* **Saved data entries**:
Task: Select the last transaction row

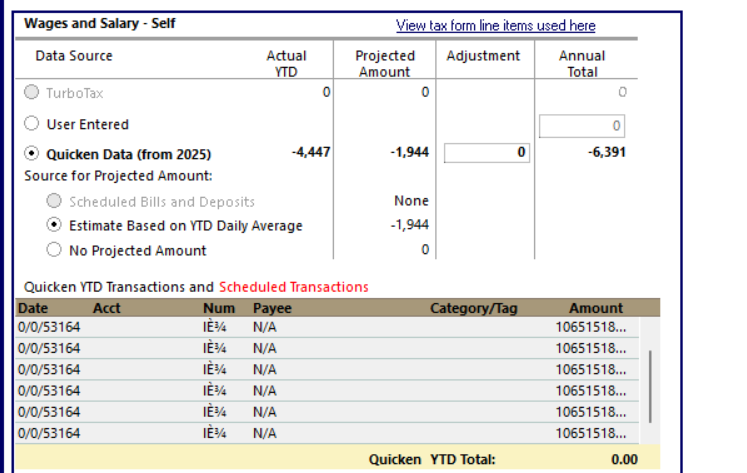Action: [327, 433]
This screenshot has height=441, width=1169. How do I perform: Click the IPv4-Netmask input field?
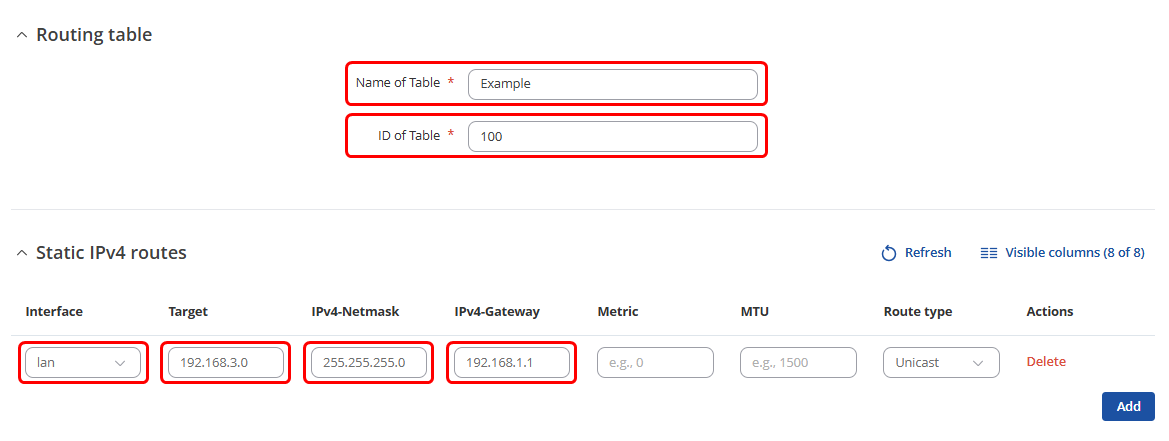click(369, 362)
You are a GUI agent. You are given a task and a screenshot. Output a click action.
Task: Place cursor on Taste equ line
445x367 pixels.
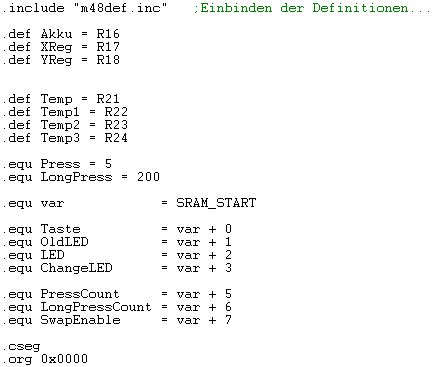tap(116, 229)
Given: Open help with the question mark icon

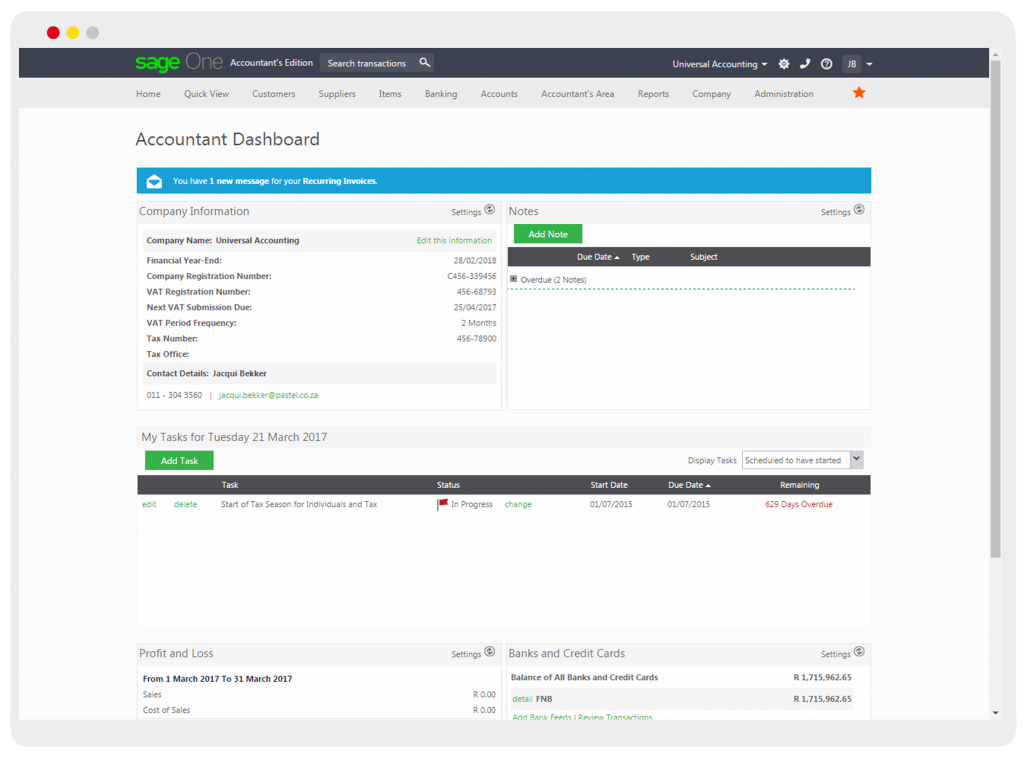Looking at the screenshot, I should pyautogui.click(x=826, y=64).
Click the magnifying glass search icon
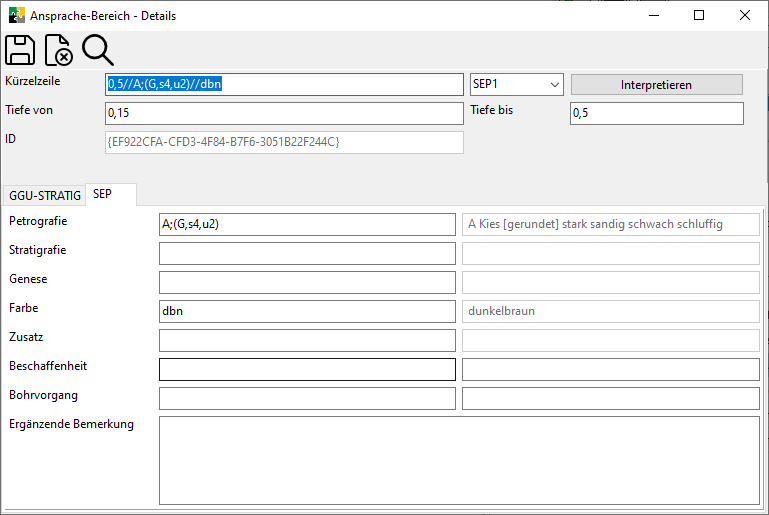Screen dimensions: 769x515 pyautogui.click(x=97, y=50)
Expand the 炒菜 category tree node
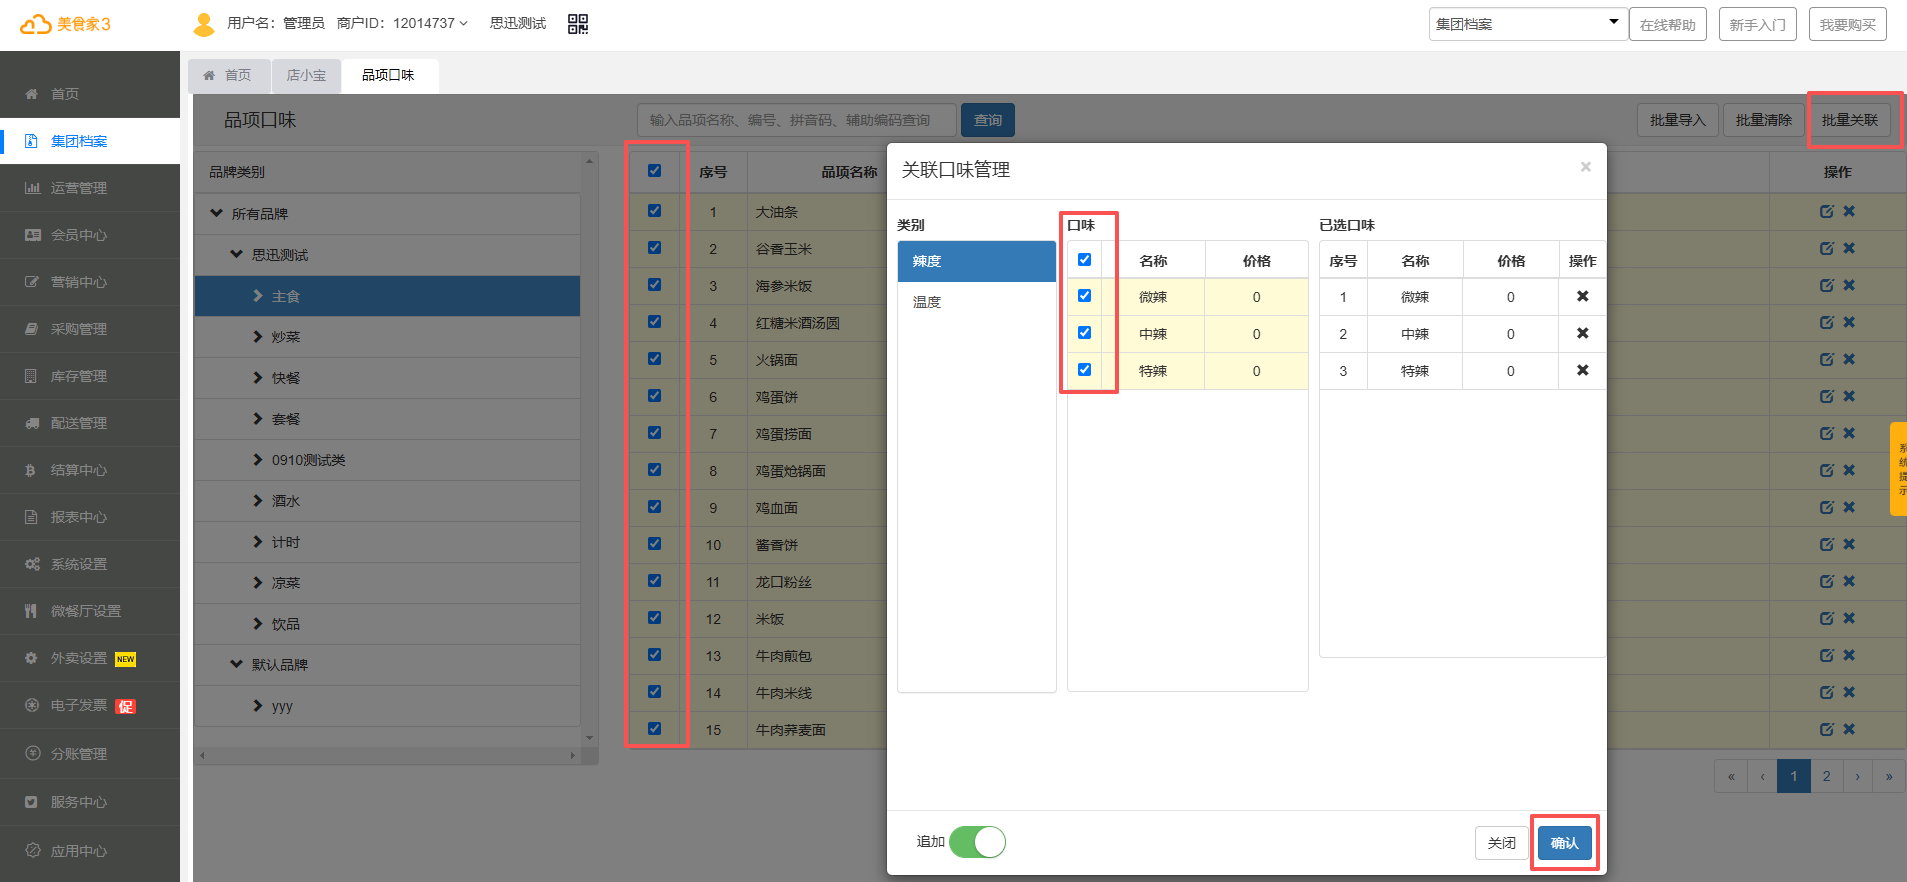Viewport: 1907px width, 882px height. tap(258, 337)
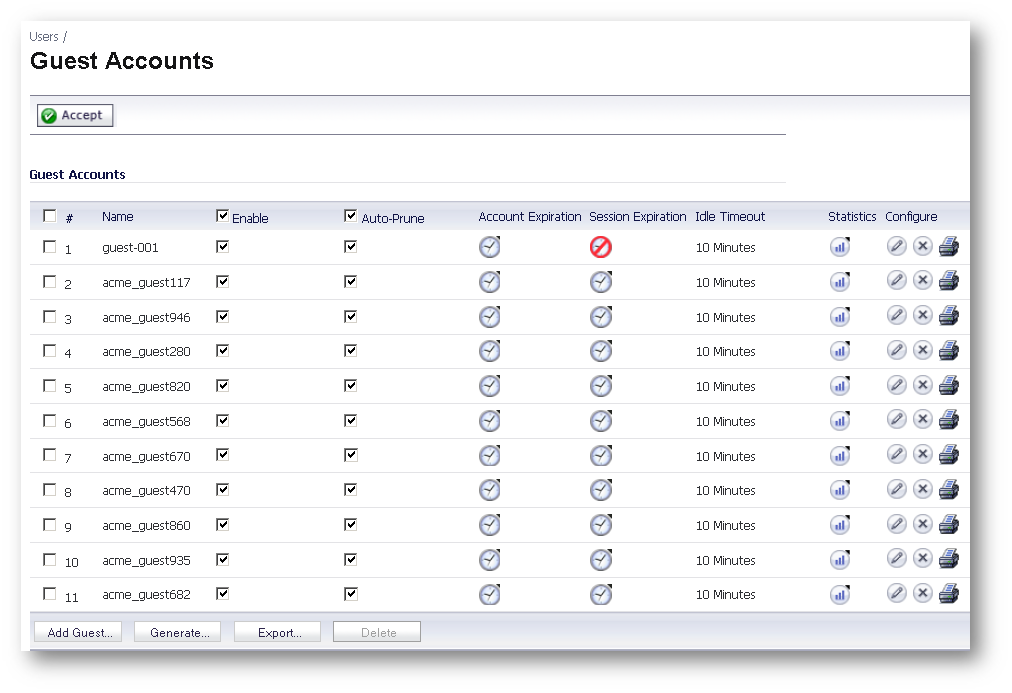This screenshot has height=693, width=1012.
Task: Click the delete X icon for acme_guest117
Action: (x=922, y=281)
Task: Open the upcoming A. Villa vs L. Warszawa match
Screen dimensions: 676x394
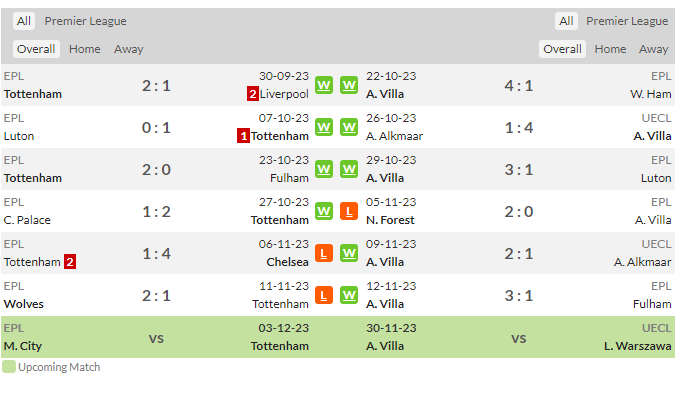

* **EXERCISE GOAL**:
In the records above, find the line that contains "Expand the 炒菜 category tree node", then write it out along with every line after it, exactly, through the last one. Leave the pictures out.

* **RESULT OF THIS EXERCISE**:
Expand the 炒菜 category tree node
Viewport: 1907px width, 882px height. tap(258, 337)
This screenshot has height=693, width=1012.
Task: Click the delete X icon for acme_guest117
Action: (x=922, y=281)
Task: Open the upcoming A. Villa vs L. Warszawa match
Screen dimensions: 676x394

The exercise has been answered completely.